El rechazo de la UOM refleja que el conflicto excede una negociación salarial y pone en discusión el costo social de una reestructuración empresaria. En Noetinger, una localidad cordobesa de apenas seis mil habitantes, Metalfor constituye la principal fuente de empleo privado, por lo que un recorte de esta magnitud tendría un impacto directo sobre la economía local y el entramado comercial de la región.

Los trabajadores sostienen, además, que el proceso responde a una estrategia de reconfiguración del grupo empresario. Mientras la planta de Noetinger reduce actividad y enfrenta despidos, la firma expande su capacidad productiva en Marcos Juárez con una línea destinada al abastecimiento de los sectores de minería, petróleo y gas, especialmente vinculados al desarrollo de Vaca Muerta.

Desde la empresa destacan ese crecimiento como parte de su nuevo perfil industrial, pero los operarios interpretan que los recursos fueron redireccionados hacia un negocio más rentable, dejando a la histórica planta cordobesa al borde del cierre.

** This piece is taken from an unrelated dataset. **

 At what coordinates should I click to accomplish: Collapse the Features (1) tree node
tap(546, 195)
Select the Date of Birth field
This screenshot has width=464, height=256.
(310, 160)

El conflicto también mantiene abierto el debate sobre las decisiones adoptadas por la conducción de la compañía. Los despidos comunicados el pasado 7 de julio, mediante telegramas enviados mientras los trabajadores observaban un partido de la Selección Argentina, profundizaron el malestar y aceleraron la intervención de la cartera laboral.

Con posiciones todavía irreconciliables, las negociaciones continúan sin señales de acuerdo. Mientras la empresa argumenta que la crisis financiera obliga a una drástica reducción de costos, el gremio sostiene que la propuesta constituye un intento de hacer recaer sobre los trabajadores las consecuencias de decisiones empresariales que hoy redefinen el negocio hacia actividades consideradas más rentables.